Prove that $f$ is uniformly continuous if h is uniformly continuous. Hint : $g^{-1}$ has compact domain $g(Y)$, and $f(x)=g^{-1}(h(x))$. Prove also that $f$ is continuous if h is continuous.
Show (by modifying Example 4.21, or by finding a different example) that the compactness of Y cannot be ommited from the hypotheses, even when X and Z are compact.

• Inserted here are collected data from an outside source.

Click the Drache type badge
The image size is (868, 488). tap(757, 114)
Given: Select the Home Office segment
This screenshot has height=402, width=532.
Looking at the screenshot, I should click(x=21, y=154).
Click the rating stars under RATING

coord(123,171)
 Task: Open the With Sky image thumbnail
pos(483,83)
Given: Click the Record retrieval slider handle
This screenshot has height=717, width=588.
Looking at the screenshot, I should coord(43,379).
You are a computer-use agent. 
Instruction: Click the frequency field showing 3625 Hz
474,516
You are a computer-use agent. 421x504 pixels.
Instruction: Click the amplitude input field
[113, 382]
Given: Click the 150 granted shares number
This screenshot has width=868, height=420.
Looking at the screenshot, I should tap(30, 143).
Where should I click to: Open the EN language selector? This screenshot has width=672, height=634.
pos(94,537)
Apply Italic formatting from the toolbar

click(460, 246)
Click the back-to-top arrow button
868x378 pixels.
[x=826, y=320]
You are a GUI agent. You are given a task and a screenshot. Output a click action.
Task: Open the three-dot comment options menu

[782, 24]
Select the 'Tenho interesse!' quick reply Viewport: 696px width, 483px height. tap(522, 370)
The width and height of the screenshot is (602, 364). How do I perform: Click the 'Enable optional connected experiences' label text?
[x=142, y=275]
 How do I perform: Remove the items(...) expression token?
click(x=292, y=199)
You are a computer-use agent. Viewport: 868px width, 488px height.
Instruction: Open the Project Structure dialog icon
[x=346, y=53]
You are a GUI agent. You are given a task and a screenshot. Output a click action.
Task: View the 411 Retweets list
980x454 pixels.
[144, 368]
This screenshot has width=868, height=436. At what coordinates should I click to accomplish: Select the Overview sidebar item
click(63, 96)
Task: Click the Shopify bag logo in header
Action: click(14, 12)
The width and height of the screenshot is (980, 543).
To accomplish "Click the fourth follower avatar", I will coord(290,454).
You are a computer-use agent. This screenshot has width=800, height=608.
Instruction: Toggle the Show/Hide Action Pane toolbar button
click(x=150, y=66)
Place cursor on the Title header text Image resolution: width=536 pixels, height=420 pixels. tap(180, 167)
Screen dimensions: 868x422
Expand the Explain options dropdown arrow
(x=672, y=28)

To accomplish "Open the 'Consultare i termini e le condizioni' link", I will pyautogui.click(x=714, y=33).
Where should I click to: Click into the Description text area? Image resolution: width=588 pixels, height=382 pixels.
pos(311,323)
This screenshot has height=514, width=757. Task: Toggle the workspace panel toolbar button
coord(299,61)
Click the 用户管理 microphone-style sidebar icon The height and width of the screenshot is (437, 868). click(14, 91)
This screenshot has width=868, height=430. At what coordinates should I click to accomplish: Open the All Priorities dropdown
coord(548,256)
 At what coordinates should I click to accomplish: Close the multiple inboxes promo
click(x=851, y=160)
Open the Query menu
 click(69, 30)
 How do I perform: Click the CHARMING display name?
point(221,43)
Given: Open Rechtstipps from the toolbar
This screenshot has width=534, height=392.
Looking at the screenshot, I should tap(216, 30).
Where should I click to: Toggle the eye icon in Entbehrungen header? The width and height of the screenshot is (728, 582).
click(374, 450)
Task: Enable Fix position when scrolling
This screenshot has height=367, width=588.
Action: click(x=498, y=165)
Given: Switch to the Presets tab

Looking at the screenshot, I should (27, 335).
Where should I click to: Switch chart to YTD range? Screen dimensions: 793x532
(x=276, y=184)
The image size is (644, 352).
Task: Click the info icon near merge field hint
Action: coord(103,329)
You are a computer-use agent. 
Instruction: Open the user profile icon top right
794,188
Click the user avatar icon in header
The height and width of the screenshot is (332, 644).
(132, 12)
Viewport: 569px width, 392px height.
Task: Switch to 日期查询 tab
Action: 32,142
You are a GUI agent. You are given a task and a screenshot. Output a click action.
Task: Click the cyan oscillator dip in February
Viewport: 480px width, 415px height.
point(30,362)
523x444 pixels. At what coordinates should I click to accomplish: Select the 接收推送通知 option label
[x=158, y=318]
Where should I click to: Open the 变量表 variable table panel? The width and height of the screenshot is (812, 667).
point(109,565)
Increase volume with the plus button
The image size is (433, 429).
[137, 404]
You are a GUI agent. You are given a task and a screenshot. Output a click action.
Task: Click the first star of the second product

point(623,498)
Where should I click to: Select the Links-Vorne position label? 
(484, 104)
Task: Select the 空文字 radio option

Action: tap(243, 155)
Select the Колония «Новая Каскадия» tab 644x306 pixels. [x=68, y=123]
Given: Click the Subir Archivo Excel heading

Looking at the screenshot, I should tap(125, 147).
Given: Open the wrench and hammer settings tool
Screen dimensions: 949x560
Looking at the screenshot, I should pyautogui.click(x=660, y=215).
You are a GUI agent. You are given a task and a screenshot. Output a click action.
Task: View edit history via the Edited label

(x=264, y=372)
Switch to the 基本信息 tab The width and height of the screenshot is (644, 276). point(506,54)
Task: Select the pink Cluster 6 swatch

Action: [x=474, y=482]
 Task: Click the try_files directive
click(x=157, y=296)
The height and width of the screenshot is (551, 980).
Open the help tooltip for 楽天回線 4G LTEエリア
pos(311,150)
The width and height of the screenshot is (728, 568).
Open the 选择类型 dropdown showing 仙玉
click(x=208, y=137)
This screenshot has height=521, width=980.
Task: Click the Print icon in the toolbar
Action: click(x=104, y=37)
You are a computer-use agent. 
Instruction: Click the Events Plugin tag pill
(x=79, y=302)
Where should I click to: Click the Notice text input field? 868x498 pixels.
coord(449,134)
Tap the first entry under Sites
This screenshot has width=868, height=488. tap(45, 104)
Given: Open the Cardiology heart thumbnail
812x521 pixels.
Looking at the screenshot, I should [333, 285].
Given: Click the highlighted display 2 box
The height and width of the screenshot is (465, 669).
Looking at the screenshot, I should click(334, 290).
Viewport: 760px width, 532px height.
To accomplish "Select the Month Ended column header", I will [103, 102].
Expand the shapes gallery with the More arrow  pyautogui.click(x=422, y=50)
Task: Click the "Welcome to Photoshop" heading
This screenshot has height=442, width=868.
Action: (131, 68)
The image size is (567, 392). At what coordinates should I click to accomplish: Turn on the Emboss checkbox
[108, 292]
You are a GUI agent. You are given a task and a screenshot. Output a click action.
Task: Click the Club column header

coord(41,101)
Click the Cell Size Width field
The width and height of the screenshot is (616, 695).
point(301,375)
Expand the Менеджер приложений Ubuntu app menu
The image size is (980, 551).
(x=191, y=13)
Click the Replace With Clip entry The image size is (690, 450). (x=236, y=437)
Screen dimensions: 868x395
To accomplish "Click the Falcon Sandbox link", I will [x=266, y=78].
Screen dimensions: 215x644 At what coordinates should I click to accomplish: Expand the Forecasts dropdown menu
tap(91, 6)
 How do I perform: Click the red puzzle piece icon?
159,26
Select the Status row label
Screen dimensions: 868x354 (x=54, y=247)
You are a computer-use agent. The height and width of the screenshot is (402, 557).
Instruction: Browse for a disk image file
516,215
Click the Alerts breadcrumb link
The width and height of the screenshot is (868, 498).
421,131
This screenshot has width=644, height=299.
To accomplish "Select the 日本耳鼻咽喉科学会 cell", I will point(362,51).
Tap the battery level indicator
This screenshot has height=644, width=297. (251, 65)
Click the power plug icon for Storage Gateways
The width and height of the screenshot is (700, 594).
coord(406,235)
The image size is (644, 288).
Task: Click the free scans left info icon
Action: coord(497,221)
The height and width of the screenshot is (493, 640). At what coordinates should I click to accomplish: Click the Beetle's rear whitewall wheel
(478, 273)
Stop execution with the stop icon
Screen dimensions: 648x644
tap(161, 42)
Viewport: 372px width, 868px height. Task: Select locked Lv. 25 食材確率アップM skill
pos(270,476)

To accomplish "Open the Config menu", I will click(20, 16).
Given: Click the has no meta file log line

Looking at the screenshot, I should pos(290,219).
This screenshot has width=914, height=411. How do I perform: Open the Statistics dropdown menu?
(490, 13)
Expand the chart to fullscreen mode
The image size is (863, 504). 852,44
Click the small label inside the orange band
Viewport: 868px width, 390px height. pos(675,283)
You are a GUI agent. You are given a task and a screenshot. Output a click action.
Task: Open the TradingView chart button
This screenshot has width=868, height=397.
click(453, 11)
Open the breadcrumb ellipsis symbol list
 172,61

The problem is in general I cannot seem to understand why Y needs to be compact. I know does because I found a counter example namely:
Let $X=[0,1]$, $Y=[0,2\pi)$, and $Z=${$(x_r,y_r)\in \mathbb{R^2}:x^2+y^2=1 $}. If $f:X\to Y$ where, $f(x)=2\pi x$ for all $x\in X$ except for $x=1$ ,where $f(1)=0$, then $f$ discontinuous at $x=1$. Also if $g:Y\to Z$, where $g(y)=(\cos{y},\sin{y})$ then $g$ is continuous and injective, and the mapping $h=g\circ f$ is continuous.
But as far as why $Y$ must be compact in general for $f$ to be continuous (when $h$ and $g$ are continuous of course), I am sort of stuck.
Specific questions
- Might I need to use the compactness of $Y$ to show that for every open set $U\subset Y$ the set $h^{-1}\circ g(U)$ is open? If so please point me in some direction as to how to use compactness for that.